Currently, the inconsistency in drug distribution in animal tumor models and in tumors of human patients is considered to be a potential cause of such a discrepancy in the results of preclinical and clinical trials. The growth rate of a human tumor and its relative volume is much smaller than in case of an experimental model, at the same time an absolute volume is often much larger. Thus, the microenvironmental conditions in the human tumors have their peculiar characteristics: vascular network with fewer fenestrations, hypoxic and acidified sites formed due to the heterogeneity of the blood supply, heterogeneous basal membrane and reduced pericyte coverage, matrix heterogeneity and rigidity, elevated interstitial fluid pressure which promotes convective transport with subsequent nanomedicine clearance from the central zone of the tumor to its periphery [119,120]. The set of these parameters can vary considerably basing on individual characteristics of the patient, type of the tumor the patient suffers of and the stage of its development, hence the manifestation of EPR effect also differs [121].
Optimization of the carrier size is the simplest and promising approach of improving drugs targeting to tumors, but it demands further development. The following directions seems to be the most applicable: elaboration of the tools for controlled modification of vascular permeability (see review: [50]); systematic study on the dependence between physicochemical properties of the carrier and drug delivery efficiency, which would allow the rational design of agents with desired properties; creation of the personalized treatment approaches with consideration of the histomorphological features of the individual tumor (as an example: [121]); and elaboration of approaches combining the use of the EPR effect with other methods of targeted delivery.

3. Active Targeting

Active targeting is an approach complementary to passive targeting and is aimed at improvement of accumulation selectivity and increased time of intratumoral retention of the antitumor agent. The active targeting strategy implies covalent or non-covalent binding of the antitumor agent to the molecule, which is capable of selective interaction with specific molecules on the surface of target cells (Figure 2). Active targeting of oncological lesions is possible due to altered molecular profile of malignant cells which is resulted from significant changes in tumor cell metabolism (compared to normal cells) at every level from the genome to metabolome [122,123,124]. We should emphasize that this approach manifests its targeting properties only at microscale: the targeted agent should be located no further than 0.5 nm from the target [125]. The previous drug route from the administration into the body to tumor site is directed by other mechanisms.

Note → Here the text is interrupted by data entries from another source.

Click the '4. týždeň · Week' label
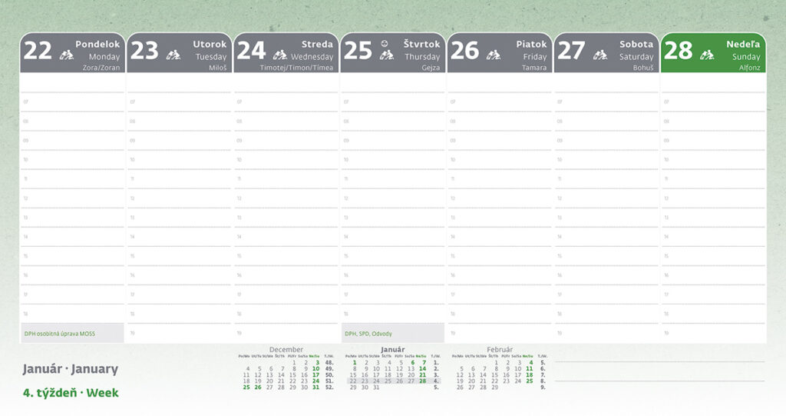The image size is (786, 416). (x=71, y=393)
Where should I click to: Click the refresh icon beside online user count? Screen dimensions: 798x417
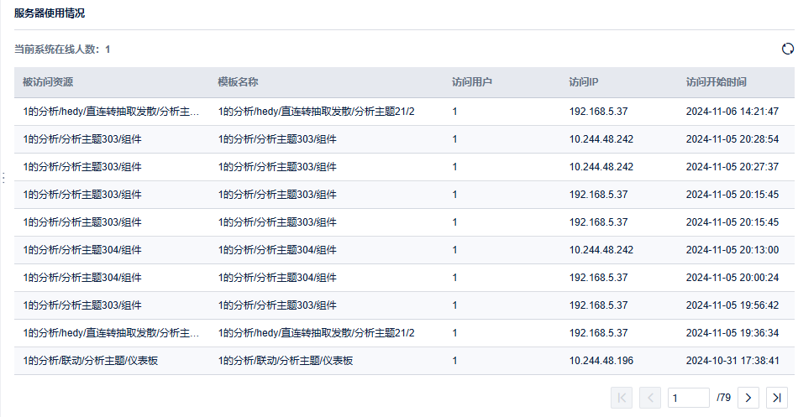[x=788, y=49]
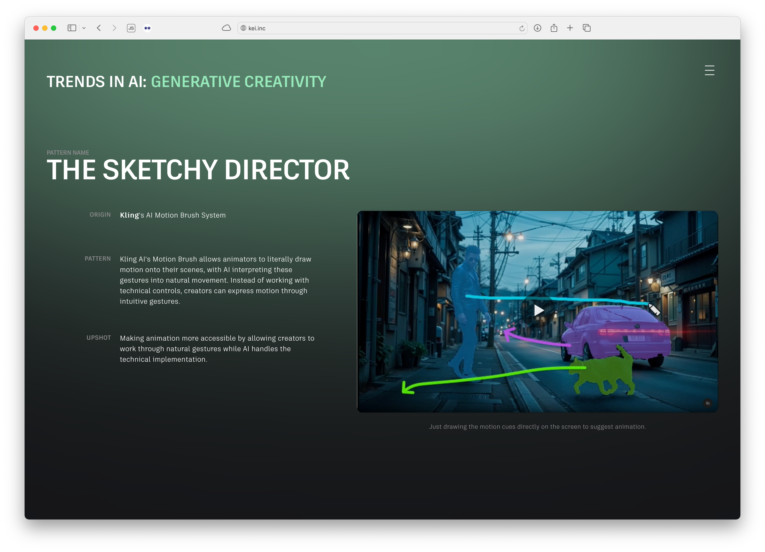The width and height of the screenshot is (765, 552).
Task: Unmute the video with the speaker icon
Action: coord(708,403)
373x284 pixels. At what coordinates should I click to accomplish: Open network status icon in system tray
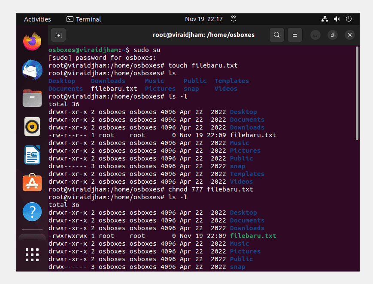[x=324, y=19]
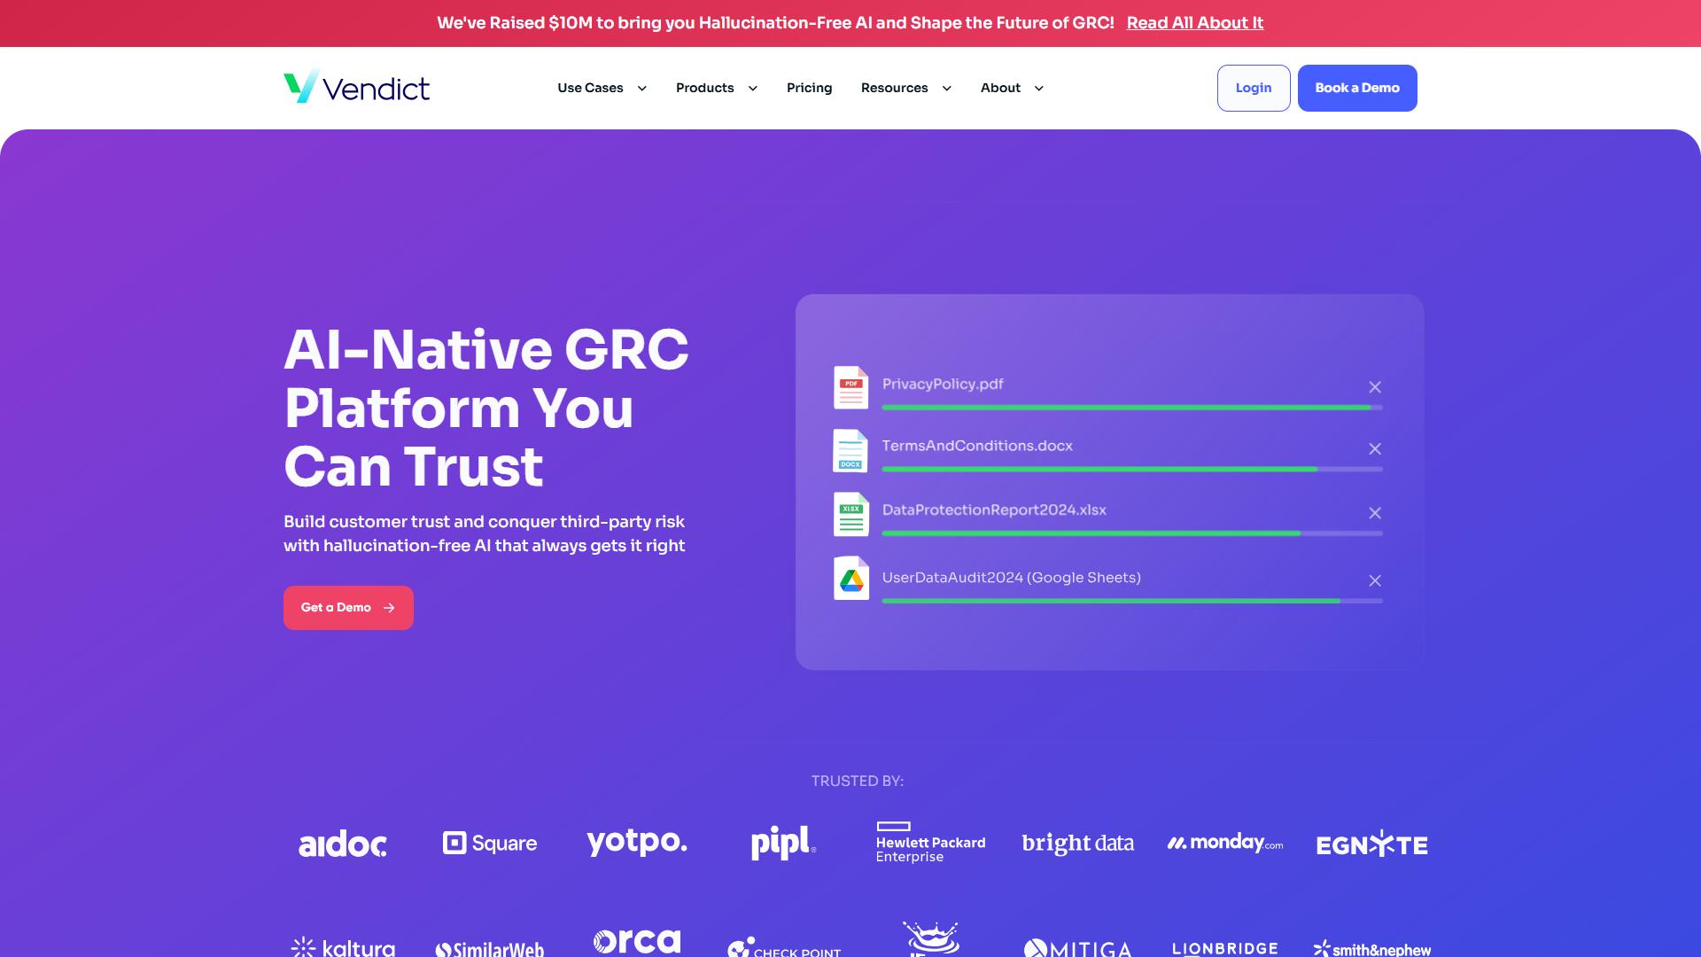Screen dimensions: 1701x957
Task: Click the Login button
Action: point(1254,88)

3.1. Cancer-Specific Molecular Targets

In order to precisely attack a tumor an appropriate target should be selected. A target molecule must be overexpressed on the surface of malignant cells compared to normal cells or, in ideal situation, be absent in normal tissues (Table 1). Also, the potential using of tumor stroma associated targets should be noted.
EGFR (HER1-4) epidermal growth factor receptor family is the most studied in terms of involvement in tumor metabolism and targeting fitness. Overexpression of receptors of this family is characteristic for many types of carcinomas, including breast, lung, stomach, brain and some other cancers [165,166]. EGFR/HER1, HER2 and HER3 receptors are successfully used as targets for targeted delivery of various antitumor agents [167]. To date there is only one FDA approved anti-tumor agent targeted to the EGFR family member, excluding non-conjugated therapeutic antibodies from consideration. Kadcyla® is based on an antibody specific for HER2 (Trastuzumab) and an antimitotic agent emtansine (DM1) inhibiting the polymerization of microtubules that are chemically linked together via a non-reducible thioether linker. This agent is used for the second line treatment of HER2-positive metastatic breast cancer.

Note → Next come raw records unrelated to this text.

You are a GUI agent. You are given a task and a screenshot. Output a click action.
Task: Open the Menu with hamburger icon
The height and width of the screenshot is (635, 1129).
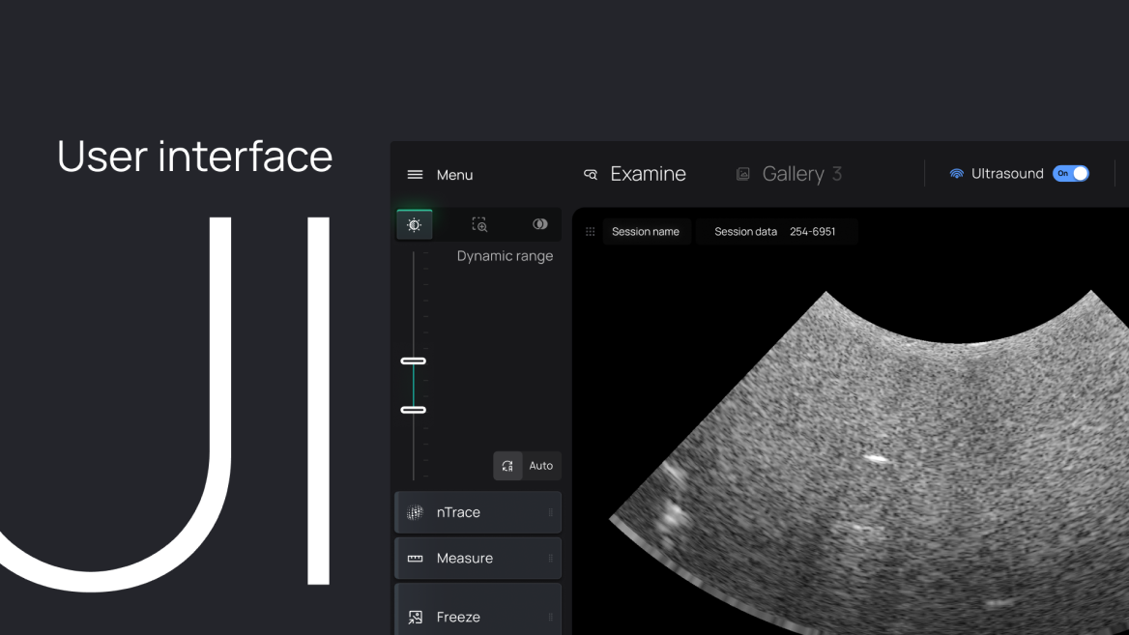414,174
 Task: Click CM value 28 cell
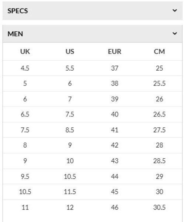point(159,145)
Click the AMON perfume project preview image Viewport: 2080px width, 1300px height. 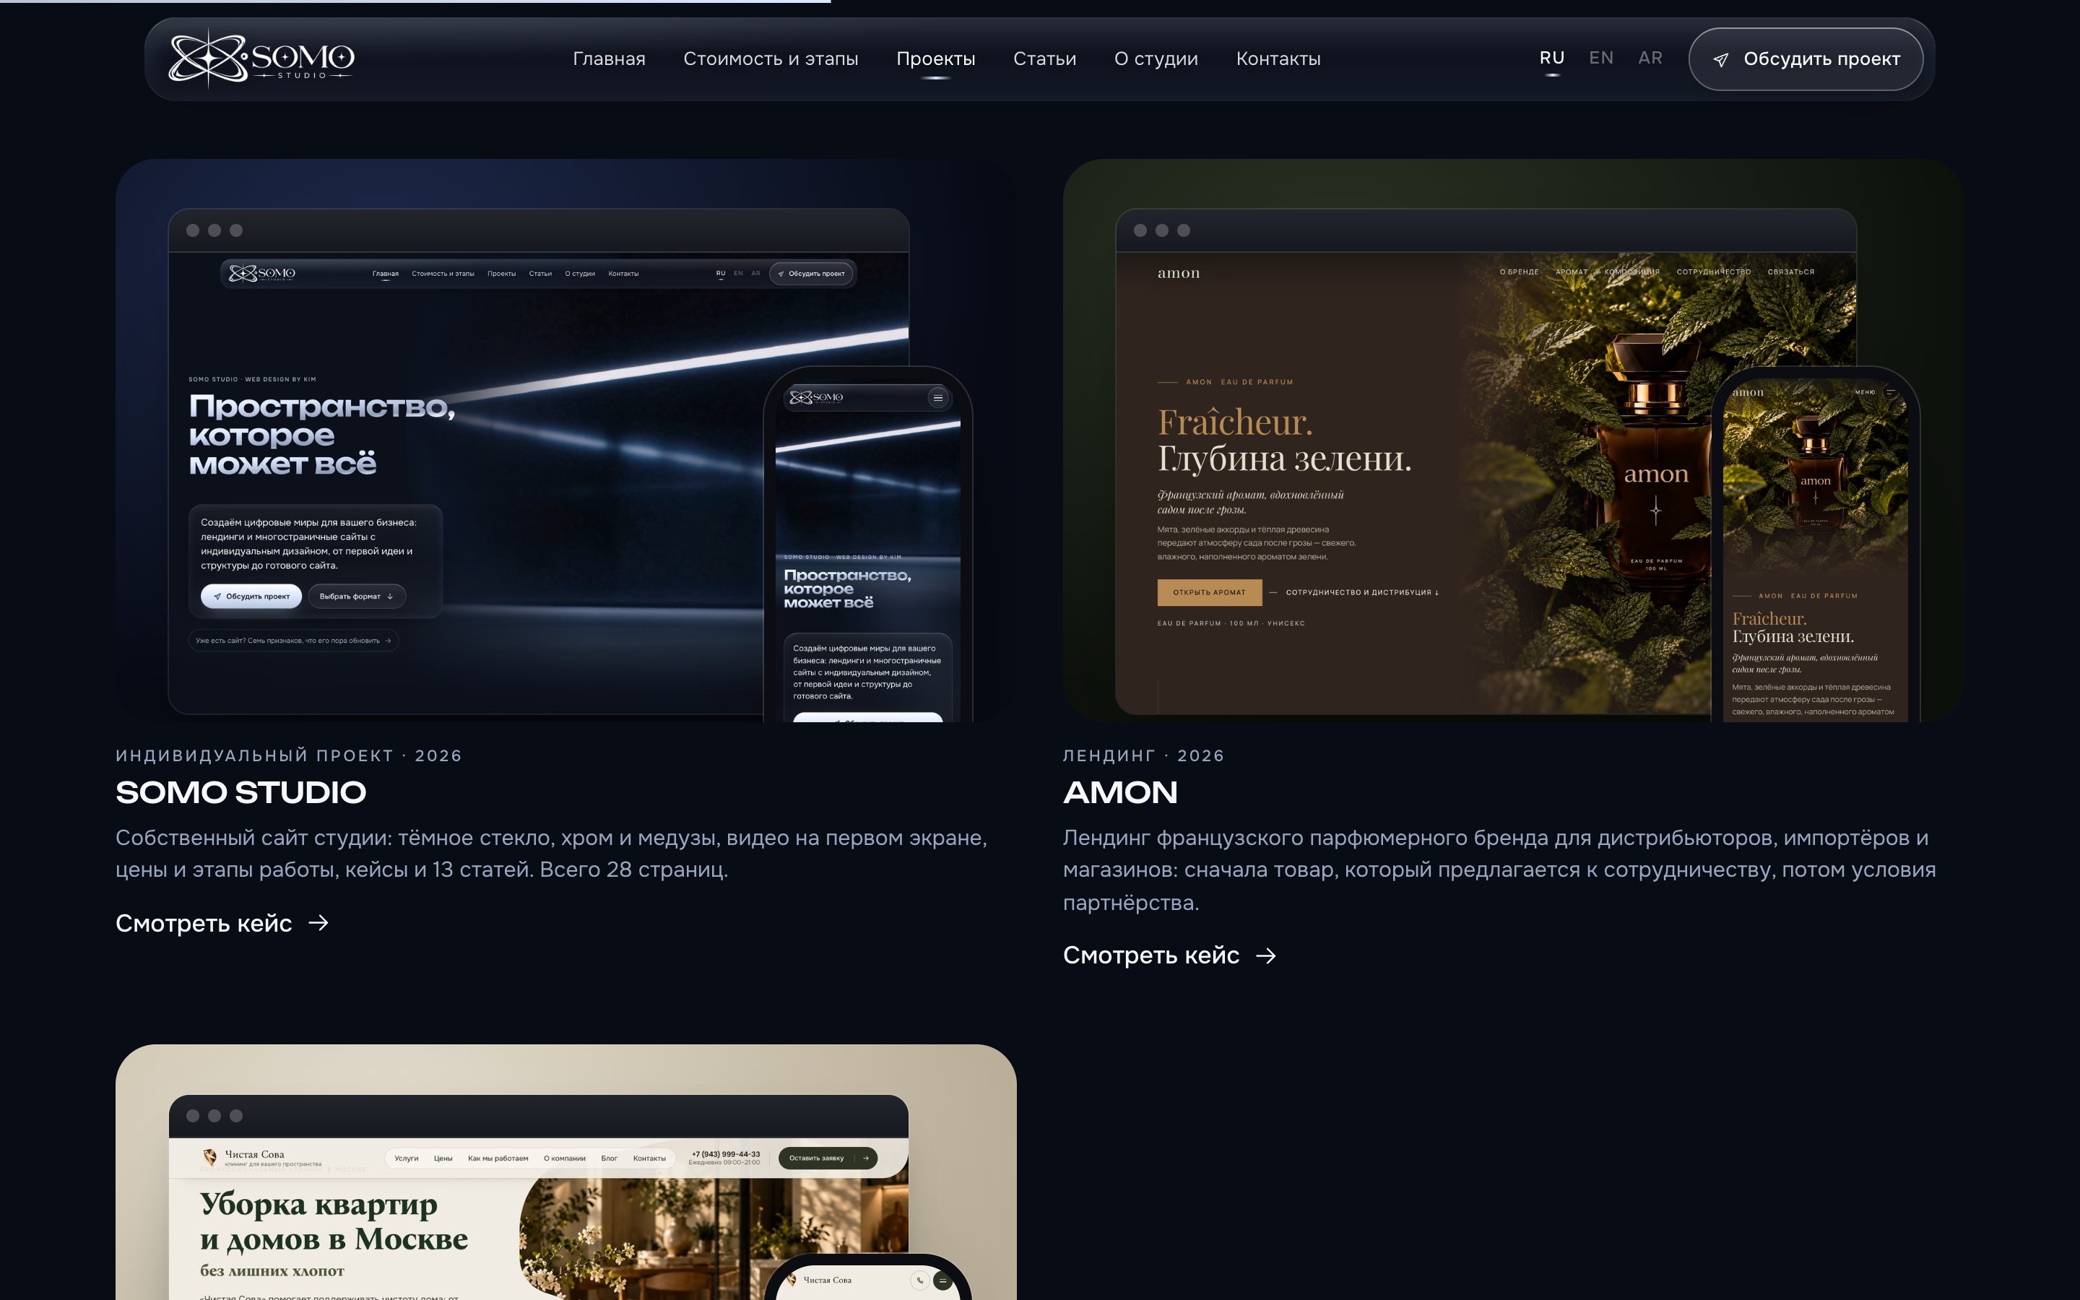point(1513,440)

Clinical and preclinical trials of Kadcyla® are underway for other types of HER2-overexpressing tumors, for example, for monotherapy of metastatic breast cancer and for therapy of gastric cancer in patients previously treated with taxane drugs [168].
Chemical conjugation allows obtaining targeted agents of various specificity with different toxic/cytostatic moieties. For example, this approach is used to create EGFR-specific agents for boron neutron capture therapy of brain tumors, which are now undergoing preclinical trials [169,170]. Chemical conjugation of functional modules has its drawbacks such as manufacturing difficulties and varying composition. Progress in genetic engineering has allowed the creation of recombinant antitumor agents where protein toxins of various origins and the mechanism of action are fused with a targeting moiety into a single polypeptide chain. The wide spectrum of recombinant antitumor agents specific to EGFR family receptors undergo clinical [171,172,173,174] and preclinical trials [131,135,136,175,176,177,178,179,180,181,182,183,184,185].

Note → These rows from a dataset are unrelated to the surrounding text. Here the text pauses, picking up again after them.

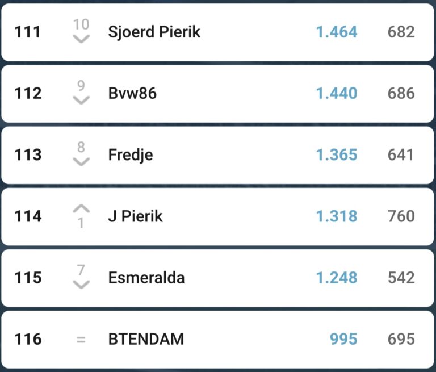Viewport: 436px width, 372px height.
Task: Tap the J Pierik name
Action: (135, 216)
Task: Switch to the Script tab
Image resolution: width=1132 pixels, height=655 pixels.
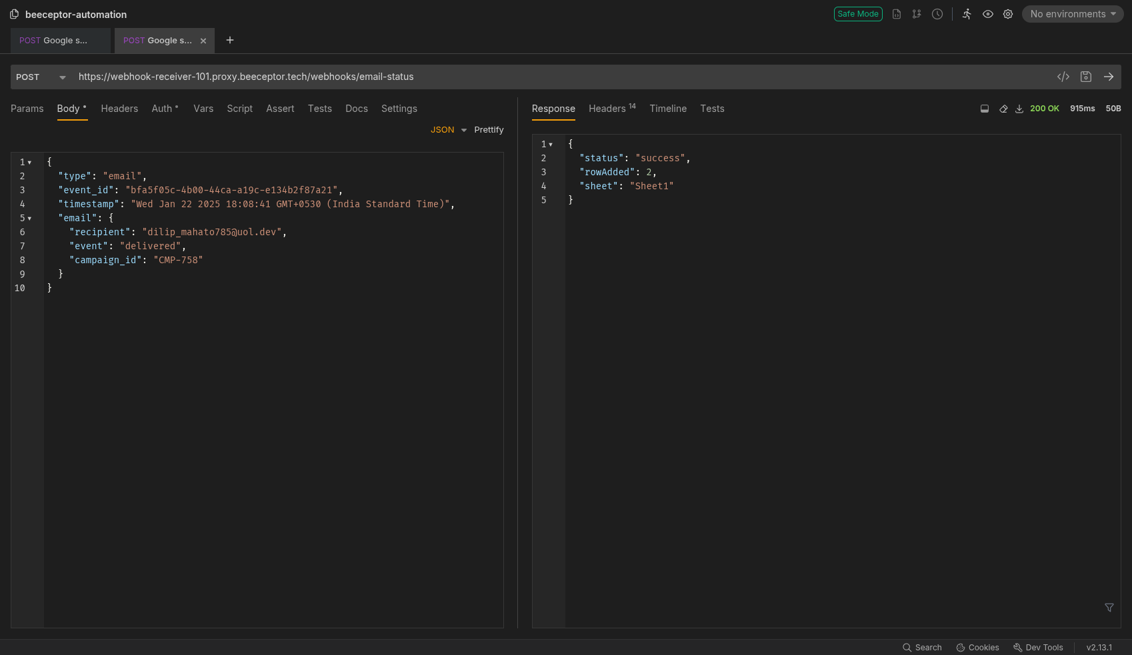Action: 239,109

Tumor development is accompanied by angiogenesis which is naturally associated with the high expression of vascular endothelial growth factor receptors (VEGFR 1–3) and integrins (αvβ3 and others), mainly on endothelial cells [186]. The applicability of these receptors as target molecules is twofold: they can be used for targeted drug delivery and as the direct means for the tumor disruption by restriction of nutrients supply [187,188,189]. VEGF-receptors are often present in a prostate cancer, melanoma and leukemia. The examples of other growth factor receptors associated with tumor development and used as targets are platelet growth factor receptor PDGFRα/β [142] and insulin-like growth factor receptor IGF-1R [144].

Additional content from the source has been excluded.